Donovan Preston wrote:
> We've talked about this slightly before, but I think now more than ever 
> stan can be that DOM. I don't think it would be too much work; it would 
> mostly require removing assumptions that other nevow modules are 
> available. I think stan could be broken out of nevow and into a 
> standalone thing by pulling these modules:
> 
> nevow.stan
> nevow.tags
> nevow.loaders
> nevow.context
> 
> And the package:
> 
> nevow.flat
> 
> I'm willing to do the work, and I'm willing to remove assumptions it 
> makes and refactor things until they are clean. The module which would 
> require the most work is nevow.context -- an internal rendering 
> implementation detail that Nevow makes explicit but I would want to hide 
> from non-Nevow users of stan. nevow.context was the first module of 
> nevow to be written, and has a bunch of crufty bad decisions that 
> haven't yet been refactored out of existence. But I'd like to do it, and 
> this would give me an excuse to.

I'd be very interested in that.  The DOM is just annoying and HTMLParser 
and other SAX-ish parsers are just way too tedious and difficult.

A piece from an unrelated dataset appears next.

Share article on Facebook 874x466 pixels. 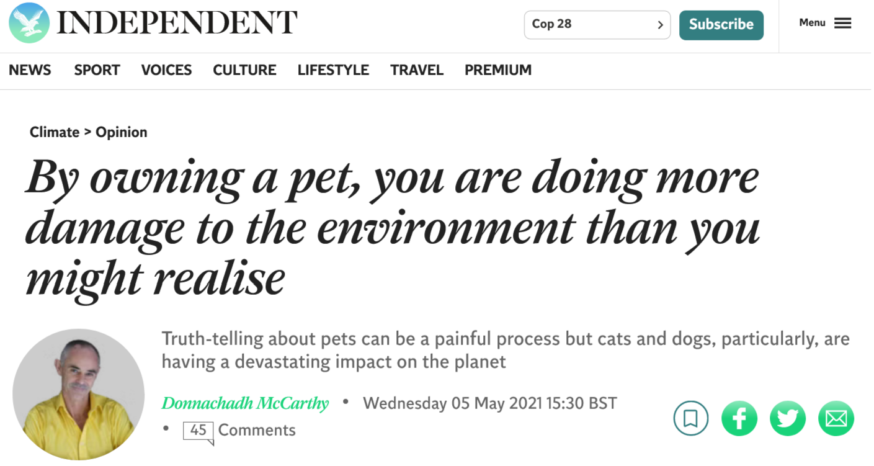(739, 418)
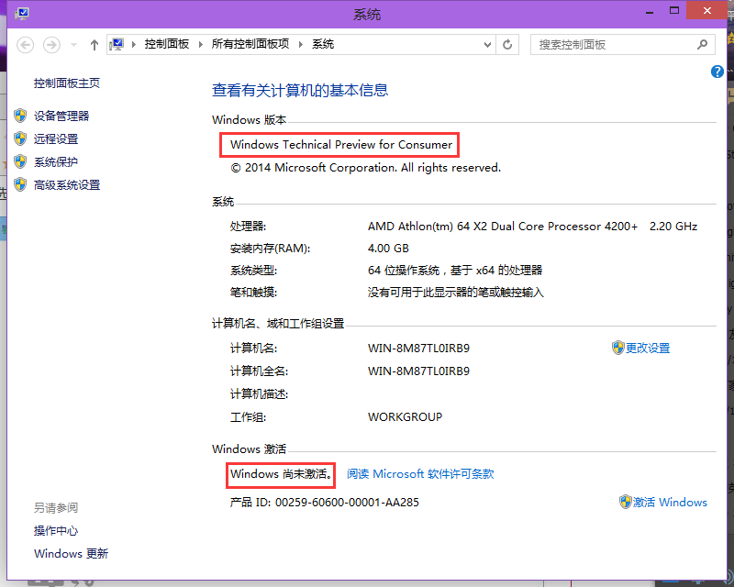
Task: Click the 更改设置 link
Action: [648, 348]
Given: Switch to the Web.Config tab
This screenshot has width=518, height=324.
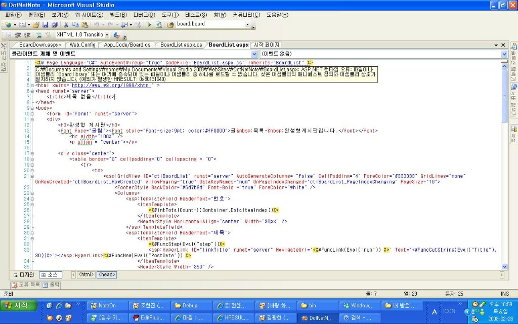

>> * Can parse HTML, not just XHTML.  Not the crazy HTML browsers parse, 
>> but unambiguous well-formed HTML.  I don't like the idea of putting the 
>> HTML through tidy; that's fine for a screen-scraper, but is way too 
>> defensive for this kind of thing.
> 
> 
> nevow.loaders.htmlfile does a good job of parsing normal html. 
> nevow.loaders.xmlfile parses strict XHTML and allows more tag tricks, 
> but I think casual users won't notice the difference, especially for the 
> purpose you desire.
> 
>> * Can generate HTML.  This is probably easy to tack onto most systems, 
>> even if it isn't present now -- it's just a couple rules about how to 
>> serialize tags.
> 
> 
> HTML rather than XHTML? I'm curious what the motivation for this is, and 
> if you know what the couple of rules would be. I think it wouldn't be 
> too hard.

Well, there's a couple rules I guess.  First, you don't use the 
XML-style empty tags, which I suspect will confuse browsers in some 
cases.  Then there's a list of contentless tags in the HTML spec, and 
you just have rules about them specifically.

I know Ryan Tamayko added this to Kid, which I believe uses ElementTree 
as its backend.  He might be interested in Stan as well, since all these 
features would be useful to him as well.

> Hmm, I guess the motivation for the previous point is the next point?
> 
>> * Doesn't modify the output at all for areas where no transformations 
>> occurred.  It doesn't wipe out whitespace.  It *definitely* doesn't lose 
>> comments.  It keeps attribute order.  When nodes are modified it's 
>> sometimes ambiguous how that effects the output, so if attribute order 
>> is lost there it's not that big a deal.
> 
> 
> stan is whitespace in, whitespace out. It keeps comments. It uses a dict 
> for attributes, but this could be changed easily. nevow.url uses a list 
> of tuples, because order is actually important there. This means it 
> needs to have a different API; it has .add() as well as .replace(). Add 
> adds a new key value pair, even if the key is already present; replace 
> finds any existing keys and puts a new value in it's place, preserving 
> the original order.

Maybe just an ordered dictionary would work -- avoid any backward 
compatibility problems as well.  For instance, here's an implementation: 
http://www.voidspace.org.uk/python/recipebook.shtml#odict and 
http://aspn.activestate.com/ASPN/Cookbook/Python/Recipe/107747

One thing this would allow -- while I understand why ZPT has a fixed 
order of attribute evaluation that ignores the textual order, I must 
admit I wish it was not so.  Even now you probably can't add an option 
to warn if they show up out of order if it loses the order of the tags 
(though I have no idea what ZPT's internal representation is -- some ad 
hoc DOM I'd guess).  I'm sure other systems have similar issues.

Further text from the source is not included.